Assignments overview
Last reviewed: 2026-05-24
An assignment is one signer's obligation to acknowledge one specific policy. Policies on their own do nothing — they sit in your library until you assign them. Each assignment is its own row: a pairing of a single user with a single policy, with its own status, its own due date, and (once signed) its own certificate.
Lifecycle
Every assignment moves through the same path:
- Pending — the row is created the moment an admin assigns the policy. A signing-request email goes out at the same time. The assignment stays pending until the signer takes action.
- Overdue — if you set a due date and that date passes without a sign-off, the row flips to overdue. It is still actionable — the magic link still works — but it now surfaces in the admin's Overdue filter and gains a red chip on the signer's My Policies page. See Declines, exceptions, and overdue items.

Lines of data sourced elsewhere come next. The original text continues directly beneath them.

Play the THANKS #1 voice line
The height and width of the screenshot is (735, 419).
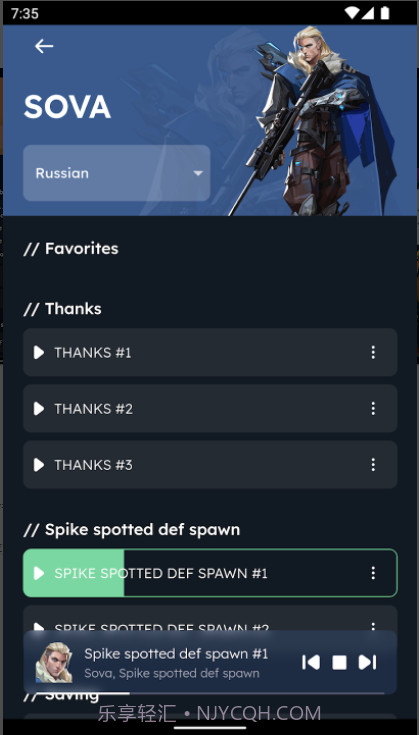point(39,352)

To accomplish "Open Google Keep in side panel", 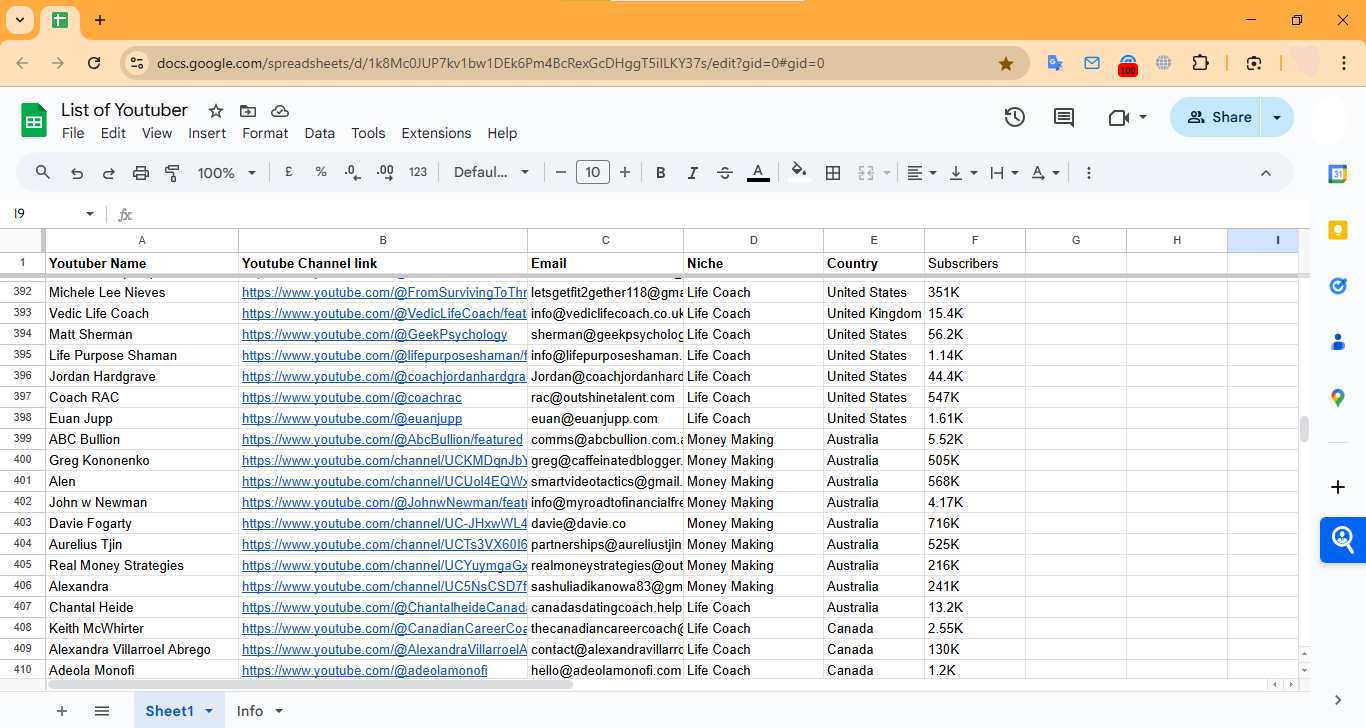I will tap(1337, 230).
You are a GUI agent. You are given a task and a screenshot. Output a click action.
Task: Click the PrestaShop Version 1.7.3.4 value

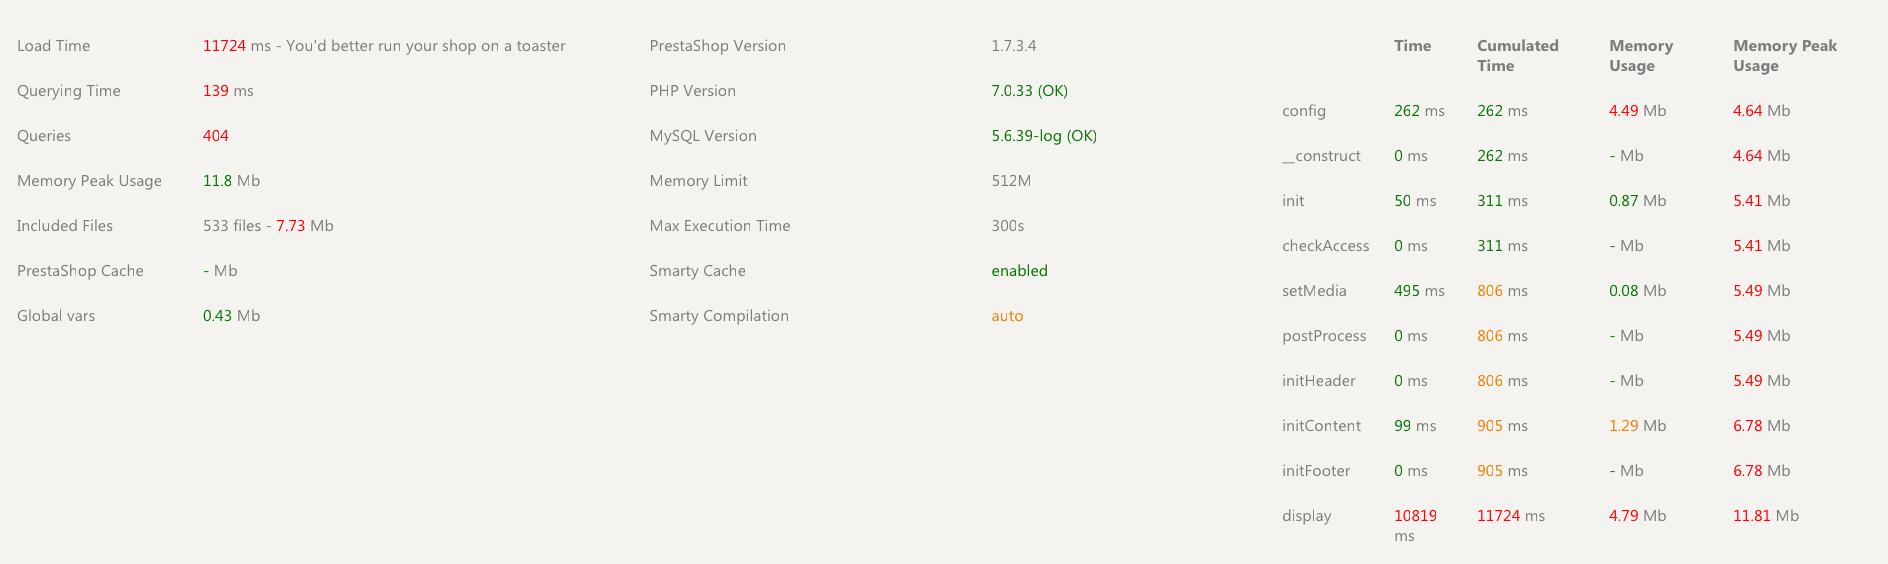(1013, 46)
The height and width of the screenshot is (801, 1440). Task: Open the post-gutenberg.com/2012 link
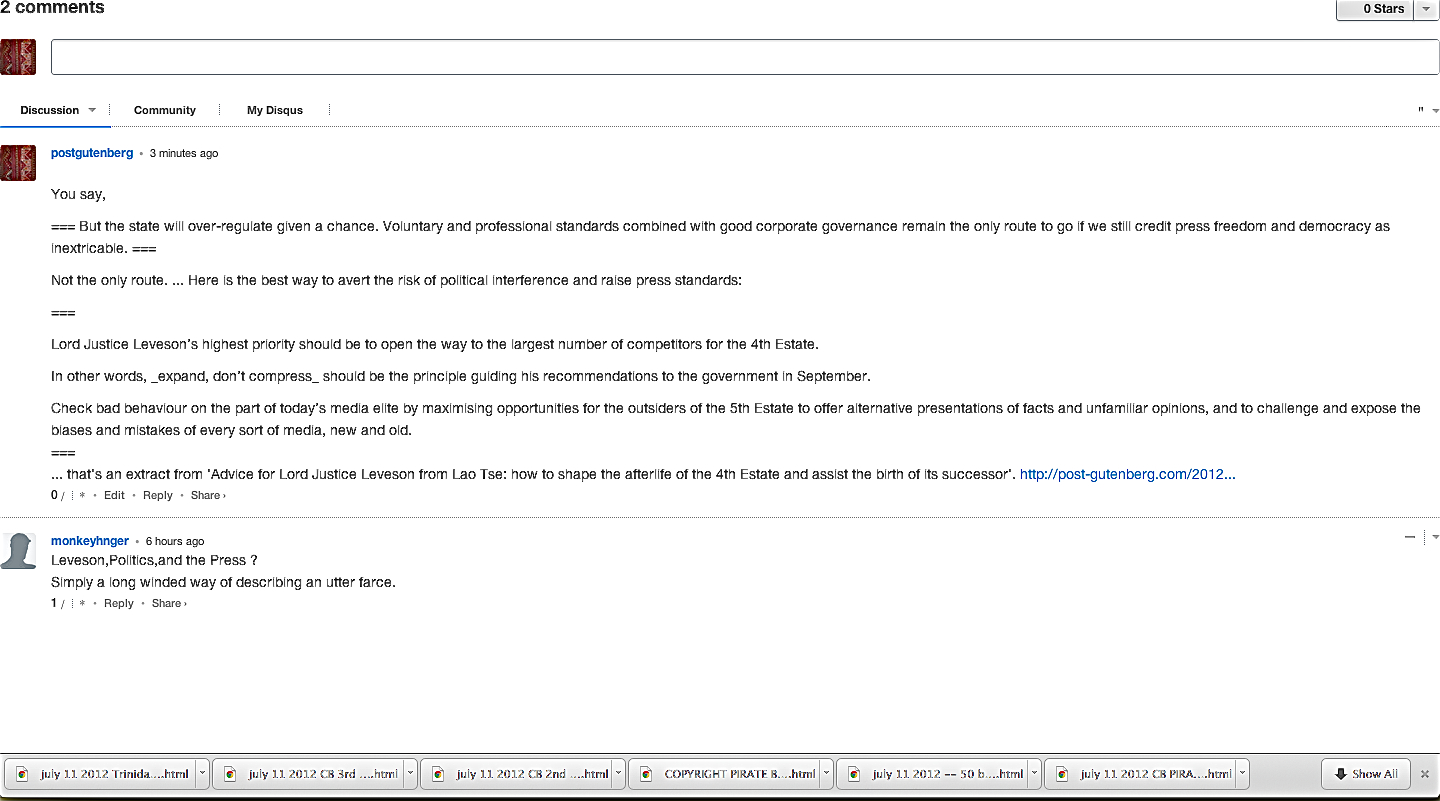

- Signed — the terminal "yes" state. A Certificate of Completion PDF is generated and the row records the exact timestamp, IP address, and consent text the signer agreed to. See Sign-off and magic links.
- Declined — the terminal "no" state. A first-class, audited refusal, not an error: the signer chose Decline because the policy did not apply. The row is still resolved, the admin is notified by email, and a decline certificate is stored against the assignment.
For recurring policies (annual, quarterly, semi-annual), a fresh assignment is created at the start of each new period, with its own pending/overdue/signed lifecycle. Last period's signed row stays on file as historical proof.
Where assignments appear
Admins see assignments in two places: on a policy's detail page, the Acknowledgments tab lists every assignment for that one policy with per-row status and reminder controls; the workspace-wide Acknowledgments page rolls every assignment across every policy into one filterable table, with status, period, due date, and search-by-user filters.

Signers do not see "assignments" by name — they see their My Policies page (the Signer Portal), which groups their pending, signed, and declined rows into three clear sections, plus the magic-link email that drops them straight into a signing screen.